In-game purchases such as microtransactions, add-ons and expansions are a lucrative part of the video games industry, and modern games typically ship with some sort of digital online component to facilitate long-term revenues.
For example, more and more games in the console sector are switching to models with online multiplayer with free updates and content paid for by in-game spending, such as EA's new Star Wars Battlefront II and Activision's new Destiny 2. These specific games mimic the successful revenue models of mobile games while charging a $59.99 premium for the base game, but consoles also offer numerous free-to-play experiences like SMITE.
This trend is set to continue throughout 2017 and beyond, and more and more gamers are projected to spend money as they play games.
According to analyst firm Newzoo, 47% of all gamers in 2017 will spend money as they play games.
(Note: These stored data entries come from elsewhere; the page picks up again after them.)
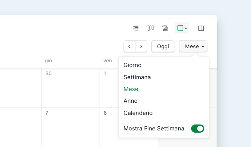
Task: Choose Giorno from the view menu
Action: [x=133, y=65]
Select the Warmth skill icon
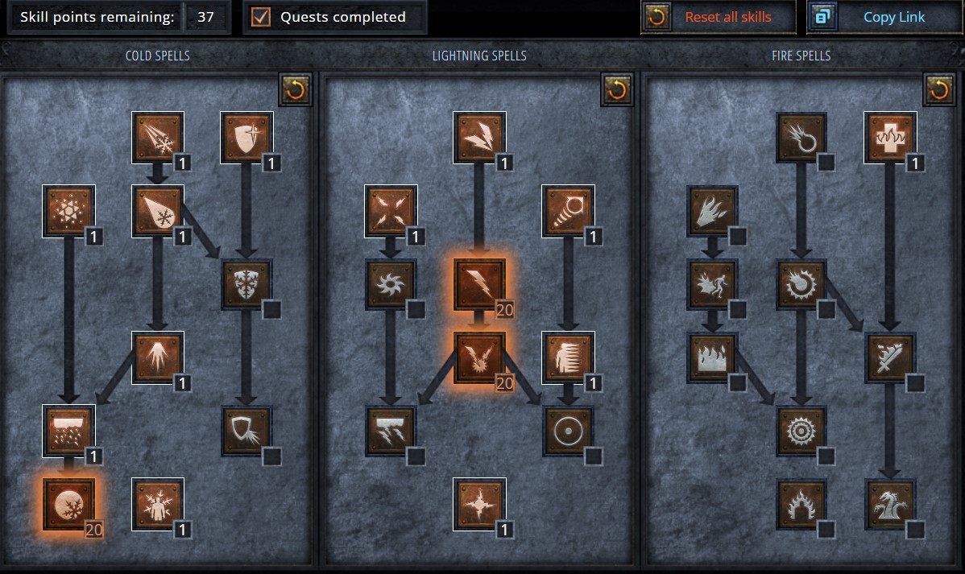965x574 pixels. [x=890, y=138]
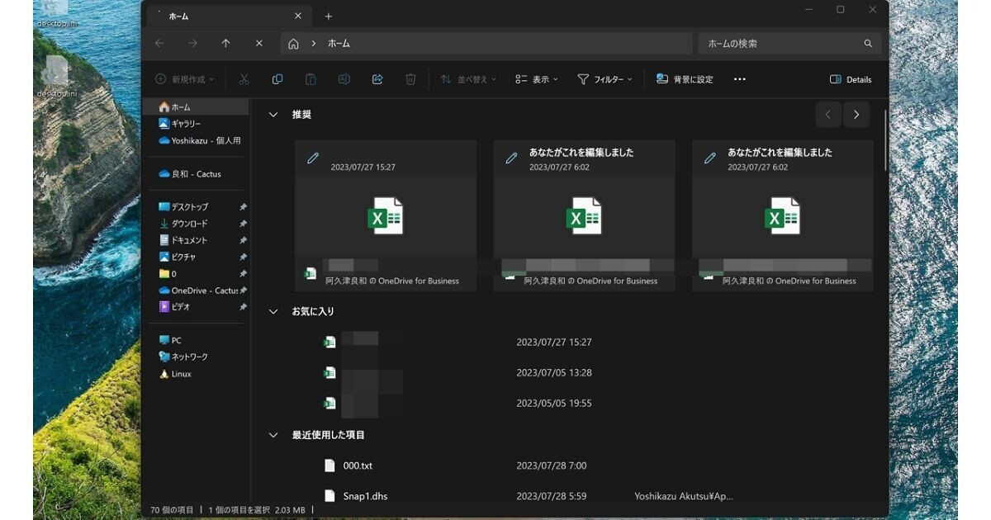The image size is (991, 520).
Task: Click the Copy icon in the command bar
Action: point(277,78)
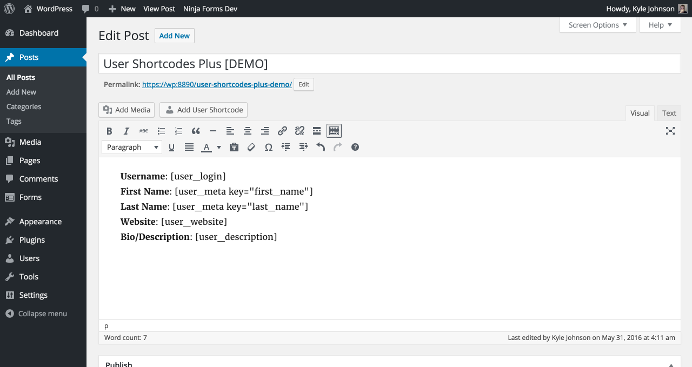The height and width of the screenshot is (367, 692).
Task: Apply the text color swatch button
Action: tap(206, 147)
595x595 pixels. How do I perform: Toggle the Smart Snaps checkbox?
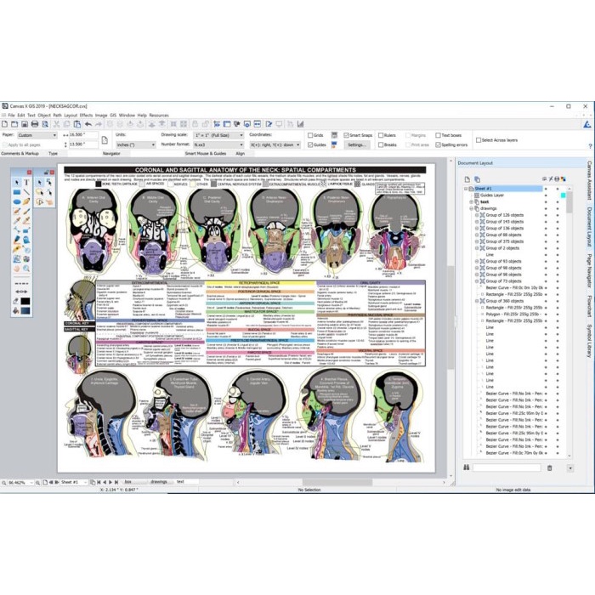tap(346, 135)
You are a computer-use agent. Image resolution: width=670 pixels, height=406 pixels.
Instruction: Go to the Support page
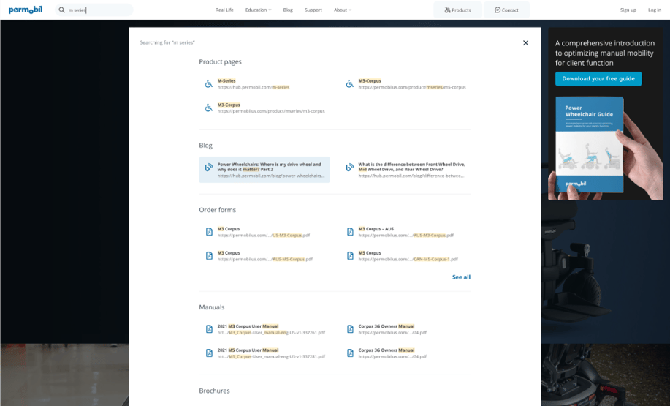(313, 10)
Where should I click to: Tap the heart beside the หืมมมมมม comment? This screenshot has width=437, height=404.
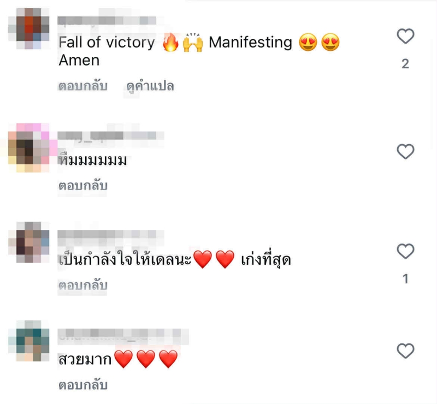[x=405, y=152]
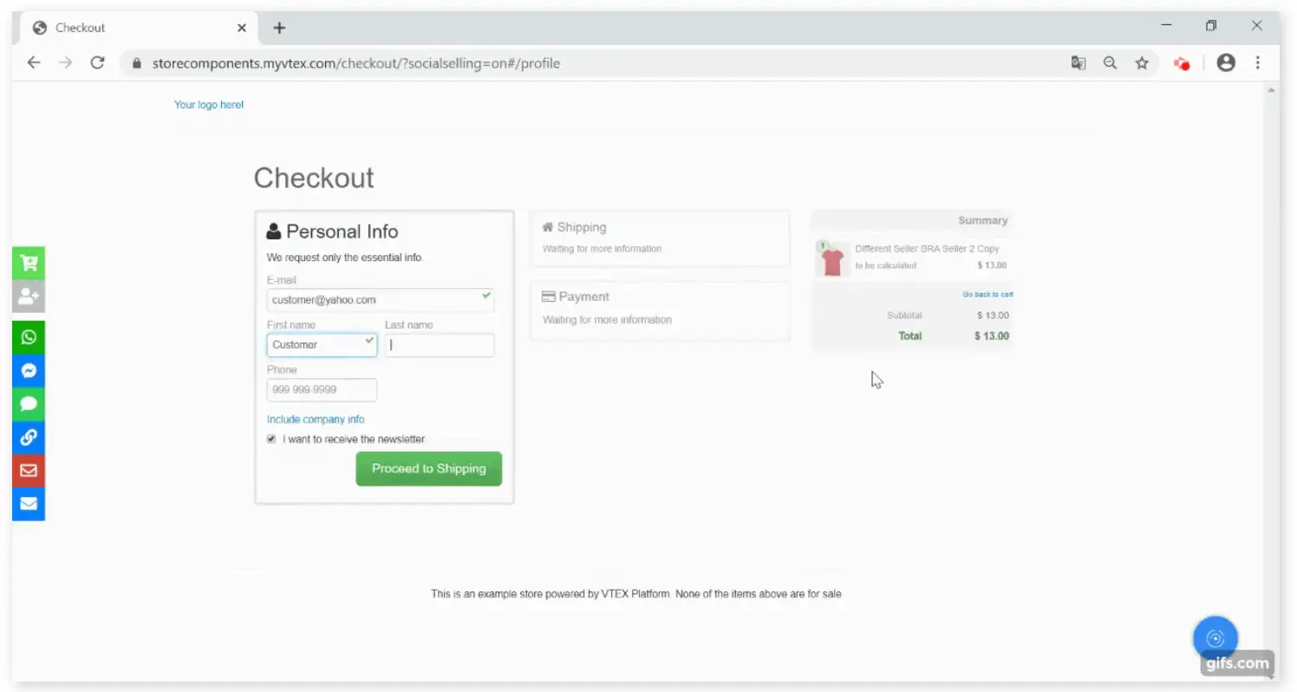
Task: Follow the Go back to cart link
Action: click(987, 295)
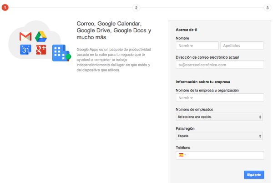Click the red Google+ icon
The height and width of the screenshot is (183, 273).
[41, 50]
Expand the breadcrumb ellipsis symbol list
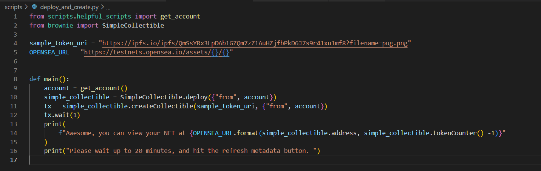This screenshot has width=541, height=171. coord(108,7)
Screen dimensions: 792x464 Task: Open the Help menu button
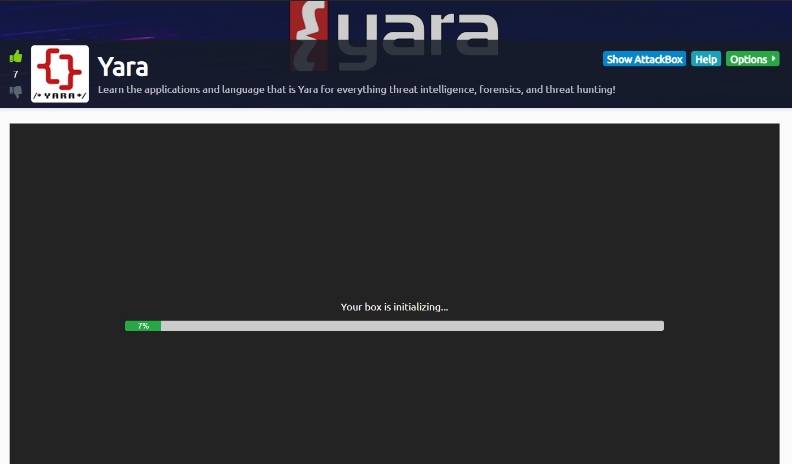[705, 59]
The firm estimates 2.2 billion consumers play and spend money on video games worldwide, and 47% of them, or 1 billion gamers, will buy in-game items and content as they play. Consumers are expected to spend $108.9 billion on games and content in 2017, up a strong 7.8% year-over-year ($7.8 billion).
Digital game revenues are expected to make 87% or $94.4 billion of total global market earnings, Newzoo says. In-game microtransactions in the mobile gaming segment are massively profitable and are expected to make up 42% of total global games revenues in 2017, or $46.1 billion. Mobile games will also make up more than half of all digital game revenues for the year--the bulk of which will likely be made up of microtransactions and in-game spending.
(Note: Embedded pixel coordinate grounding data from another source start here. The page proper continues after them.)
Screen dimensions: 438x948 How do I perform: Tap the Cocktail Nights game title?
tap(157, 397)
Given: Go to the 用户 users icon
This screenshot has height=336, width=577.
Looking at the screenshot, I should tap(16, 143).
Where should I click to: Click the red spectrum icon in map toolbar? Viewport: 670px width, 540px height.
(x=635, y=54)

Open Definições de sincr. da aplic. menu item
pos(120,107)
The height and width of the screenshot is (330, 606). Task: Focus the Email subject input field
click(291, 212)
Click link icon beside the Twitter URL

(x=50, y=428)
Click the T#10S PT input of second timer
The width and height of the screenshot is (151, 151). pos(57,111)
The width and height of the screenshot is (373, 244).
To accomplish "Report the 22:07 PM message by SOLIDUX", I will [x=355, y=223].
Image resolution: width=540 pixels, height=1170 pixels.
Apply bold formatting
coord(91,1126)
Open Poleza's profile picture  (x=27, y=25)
In 2016 mobile gaming pulled in a total of $40.6 billion, according to research firm Superdata, with strong 2.6 billion monthly active users playing games every month. Superdata notes the top mobile games earners for 2016 included free-to-play titans like Monster Strike at $1.3 billion, Clash of Clans at $1.2 billion, and Clash Royale at $1.1 billion in year-to-date 2016 revenues.
Outside of mobile, major publishers like Take-Two Interactive, who publishes the popular Grand Theft Auto series on consoles and PC, pulled in $460.85 million via in-game spending in digital purchases for games like Grand Theft Auto Online.
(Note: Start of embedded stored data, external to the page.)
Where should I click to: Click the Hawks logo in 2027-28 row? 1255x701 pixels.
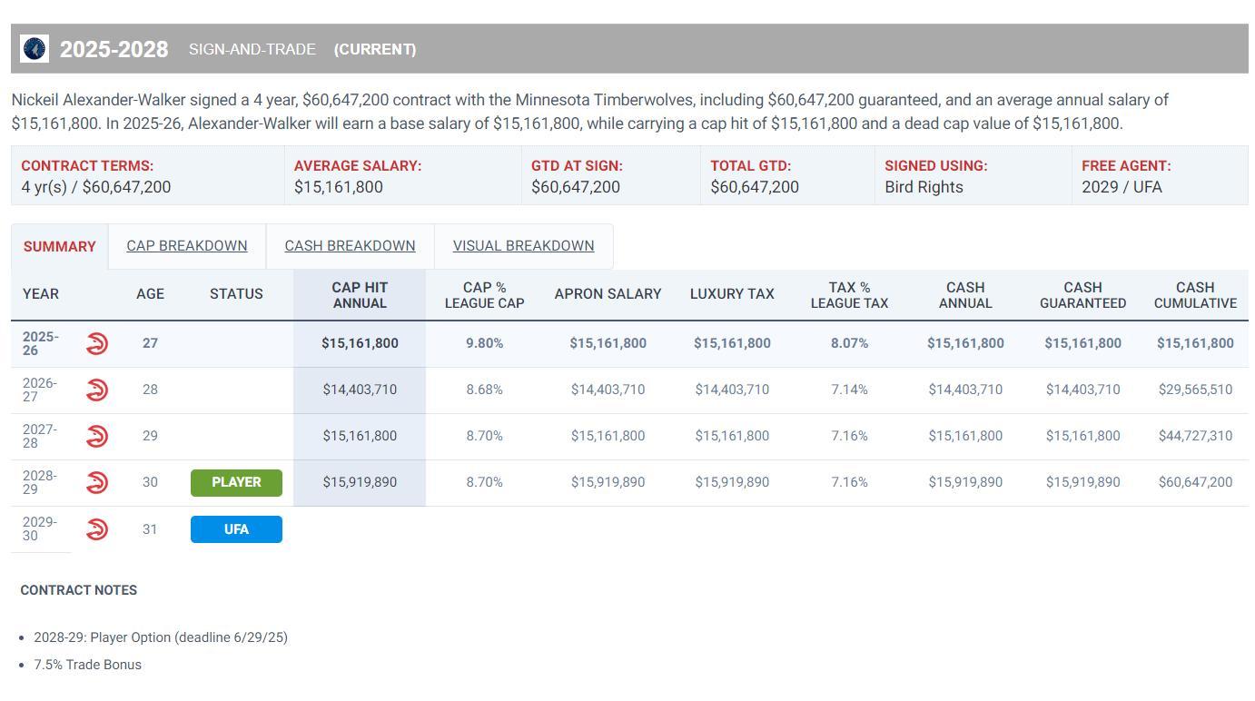[97, 436]
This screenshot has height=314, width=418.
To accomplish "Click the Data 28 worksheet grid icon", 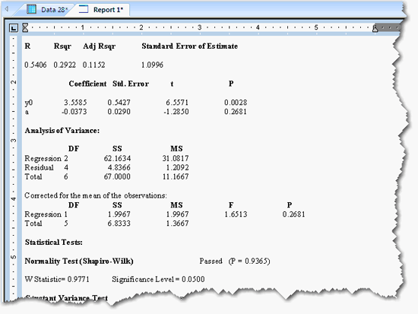I will [31, 9].
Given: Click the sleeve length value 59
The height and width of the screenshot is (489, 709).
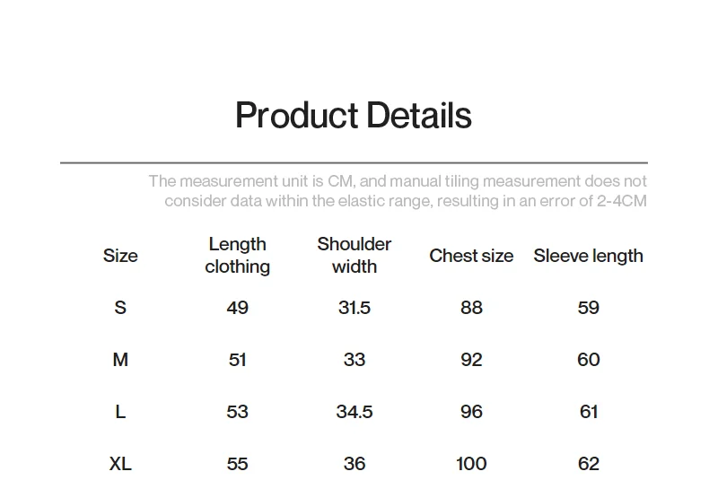Looking at the screenshot, I should pyautogui.click(x=589, y=308).
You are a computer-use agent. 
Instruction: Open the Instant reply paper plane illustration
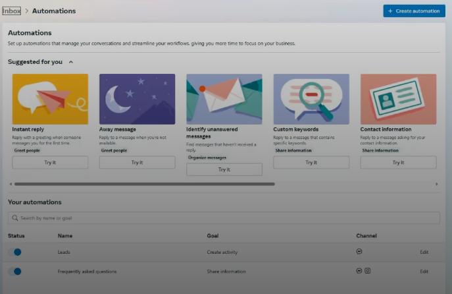pyautogui.click(x=50, y=99)
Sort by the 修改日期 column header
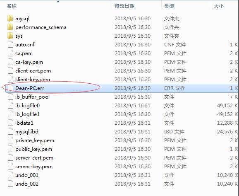The height and width of the screenshot is (196, 239). pyautogui.click(x=124, y=6)
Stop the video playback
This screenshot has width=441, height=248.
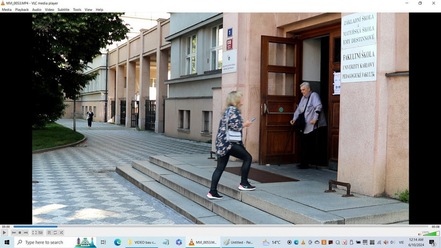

Electronic Arts is likewise adept at monetizing its games and pulled in $1.68 billion via digital in-game spending, which includes microtransactions. Top-earning mTX-powered live service games include EA's massively lucrative FIFA and Madden Ultimate Team content.
With the might of Blizzard's Hearthstone, Heroes of the Storm, and Overwatch, and its own Call of Duty series, Activision is the king of monetization in the console and PC space. The publisher reported $3.6 billion earnings from in-game content revenues in 2016, which includes microtransactions, DLC, and other add-ons.